Stored data
┌──

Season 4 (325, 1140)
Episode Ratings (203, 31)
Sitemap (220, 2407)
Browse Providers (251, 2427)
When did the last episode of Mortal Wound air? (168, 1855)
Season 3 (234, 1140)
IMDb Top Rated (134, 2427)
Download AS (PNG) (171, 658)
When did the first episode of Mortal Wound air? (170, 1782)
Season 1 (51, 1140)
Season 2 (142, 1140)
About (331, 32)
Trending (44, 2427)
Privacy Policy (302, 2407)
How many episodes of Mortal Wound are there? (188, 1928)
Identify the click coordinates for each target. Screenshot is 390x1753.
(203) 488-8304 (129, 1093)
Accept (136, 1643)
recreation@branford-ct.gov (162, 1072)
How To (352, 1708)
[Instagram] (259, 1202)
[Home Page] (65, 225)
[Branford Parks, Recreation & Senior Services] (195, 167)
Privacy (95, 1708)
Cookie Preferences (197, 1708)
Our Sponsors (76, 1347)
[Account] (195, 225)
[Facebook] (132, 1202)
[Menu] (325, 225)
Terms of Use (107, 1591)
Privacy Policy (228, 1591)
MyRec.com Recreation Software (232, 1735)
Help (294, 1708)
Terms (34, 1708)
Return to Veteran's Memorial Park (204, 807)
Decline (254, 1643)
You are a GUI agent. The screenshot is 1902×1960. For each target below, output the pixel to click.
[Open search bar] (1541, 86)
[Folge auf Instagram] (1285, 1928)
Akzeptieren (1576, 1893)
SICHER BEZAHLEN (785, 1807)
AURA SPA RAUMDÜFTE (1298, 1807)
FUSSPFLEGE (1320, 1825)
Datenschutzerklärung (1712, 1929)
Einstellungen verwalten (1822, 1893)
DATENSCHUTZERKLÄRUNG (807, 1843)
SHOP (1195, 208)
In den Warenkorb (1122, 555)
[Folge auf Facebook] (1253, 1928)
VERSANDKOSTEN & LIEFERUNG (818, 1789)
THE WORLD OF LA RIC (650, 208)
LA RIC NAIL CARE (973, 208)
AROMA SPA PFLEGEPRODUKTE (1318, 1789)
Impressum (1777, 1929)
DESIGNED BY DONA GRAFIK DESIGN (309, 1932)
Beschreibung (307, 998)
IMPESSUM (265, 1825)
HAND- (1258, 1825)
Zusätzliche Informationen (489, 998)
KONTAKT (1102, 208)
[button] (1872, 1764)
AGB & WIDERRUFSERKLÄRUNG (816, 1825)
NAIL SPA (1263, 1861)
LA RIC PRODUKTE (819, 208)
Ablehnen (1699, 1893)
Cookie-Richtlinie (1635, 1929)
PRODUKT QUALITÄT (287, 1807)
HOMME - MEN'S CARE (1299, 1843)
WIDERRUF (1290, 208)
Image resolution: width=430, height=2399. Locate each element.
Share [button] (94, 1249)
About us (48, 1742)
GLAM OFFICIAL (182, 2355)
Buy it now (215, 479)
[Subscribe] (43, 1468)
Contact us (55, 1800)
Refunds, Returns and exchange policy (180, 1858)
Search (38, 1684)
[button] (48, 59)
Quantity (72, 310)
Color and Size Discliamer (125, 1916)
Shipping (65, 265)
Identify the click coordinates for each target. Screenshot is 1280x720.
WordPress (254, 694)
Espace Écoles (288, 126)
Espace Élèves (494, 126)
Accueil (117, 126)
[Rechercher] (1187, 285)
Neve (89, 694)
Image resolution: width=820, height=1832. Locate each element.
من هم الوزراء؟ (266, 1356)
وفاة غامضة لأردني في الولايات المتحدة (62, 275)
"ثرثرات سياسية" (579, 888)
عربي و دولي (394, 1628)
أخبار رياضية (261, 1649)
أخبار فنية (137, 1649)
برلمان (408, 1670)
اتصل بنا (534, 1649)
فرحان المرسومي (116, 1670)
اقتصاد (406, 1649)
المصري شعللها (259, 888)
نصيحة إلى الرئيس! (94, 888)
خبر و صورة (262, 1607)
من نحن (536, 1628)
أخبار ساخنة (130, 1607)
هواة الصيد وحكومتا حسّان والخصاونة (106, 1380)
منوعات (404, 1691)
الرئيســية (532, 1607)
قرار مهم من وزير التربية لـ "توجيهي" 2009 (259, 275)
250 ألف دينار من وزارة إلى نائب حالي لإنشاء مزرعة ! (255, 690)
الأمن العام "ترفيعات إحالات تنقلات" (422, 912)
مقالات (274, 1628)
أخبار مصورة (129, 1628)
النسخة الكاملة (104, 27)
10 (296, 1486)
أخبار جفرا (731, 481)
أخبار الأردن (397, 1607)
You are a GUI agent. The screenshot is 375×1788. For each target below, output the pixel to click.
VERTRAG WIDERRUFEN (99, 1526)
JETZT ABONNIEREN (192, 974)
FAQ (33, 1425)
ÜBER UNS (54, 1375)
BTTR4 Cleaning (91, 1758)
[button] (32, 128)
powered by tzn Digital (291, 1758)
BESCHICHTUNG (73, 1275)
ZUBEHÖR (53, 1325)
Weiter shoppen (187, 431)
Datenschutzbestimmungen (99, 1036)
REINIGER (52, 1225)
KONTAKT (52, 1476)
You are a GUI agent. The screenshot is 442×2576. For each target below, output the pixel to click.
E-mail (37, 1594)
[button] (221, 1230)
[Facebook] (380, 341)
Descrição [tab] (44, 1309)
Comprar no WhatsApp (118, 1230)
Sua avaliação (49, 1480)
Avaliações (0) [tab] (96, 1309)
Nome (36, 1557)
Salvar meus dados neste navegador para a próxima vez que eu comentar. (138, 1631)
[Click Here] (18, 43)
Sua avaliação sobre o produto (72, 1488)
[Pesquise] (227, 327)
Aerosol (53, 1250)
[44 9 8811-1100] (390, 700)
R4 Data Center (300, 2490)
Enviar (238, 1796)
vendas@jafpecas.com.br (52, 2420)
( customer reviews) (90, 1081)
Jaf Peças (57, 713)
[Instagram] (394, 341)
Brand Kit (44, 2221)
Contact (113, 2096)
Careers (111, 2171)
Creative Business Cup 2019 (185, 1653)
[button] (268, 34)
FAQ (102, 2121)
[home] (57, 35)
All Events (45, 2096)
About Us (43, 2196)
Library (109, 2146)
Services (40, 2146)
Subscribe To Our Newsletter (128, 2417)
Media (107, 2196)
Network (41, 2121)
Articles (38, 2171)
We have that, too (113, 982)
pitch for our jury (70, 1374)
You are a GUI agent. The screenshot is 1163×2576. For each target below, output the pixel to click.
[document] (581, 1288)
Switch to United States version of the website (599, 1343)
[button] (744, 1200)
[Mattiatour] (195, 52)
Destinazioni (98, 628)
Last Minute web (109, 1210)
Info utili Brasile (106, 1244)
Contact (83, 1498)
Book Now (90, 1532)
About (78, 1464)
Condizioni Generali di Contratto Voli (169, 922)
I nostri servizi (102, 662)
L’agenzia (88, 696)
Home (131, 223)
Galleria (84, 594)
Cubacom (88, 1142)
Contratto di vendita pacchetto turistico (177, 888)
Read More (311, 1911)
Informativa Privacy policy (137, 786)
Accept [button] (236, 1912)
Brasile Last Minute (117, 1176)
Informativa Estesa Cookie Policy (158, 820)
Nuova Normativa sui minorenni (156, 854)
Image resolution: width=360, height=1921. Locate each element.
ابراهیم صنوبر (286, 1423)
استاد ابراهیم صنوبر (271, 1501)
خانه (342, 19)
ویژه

└──

What to produce »
Nothing but the exact lines of the data above, from the line containing "Informativa Privacy policy (137, 786)" through the last, should appear in the answer.

Solution »
Informativa Privacy policy (137, 786)
Accept [button] (236, 1912)
Brasile Last Minute (117, 1176)
Informativa Estesa Cookie Policy (158, 820)
Nuova Normativa sui minorenni (156, 854)
Image resolution: width=360, height=1921. Locate each element.
ابراهیم صنوبر (286, 1423)
استاد ابراهیم صنوبر (271, 1501)
خانه (342, 19)
ویژه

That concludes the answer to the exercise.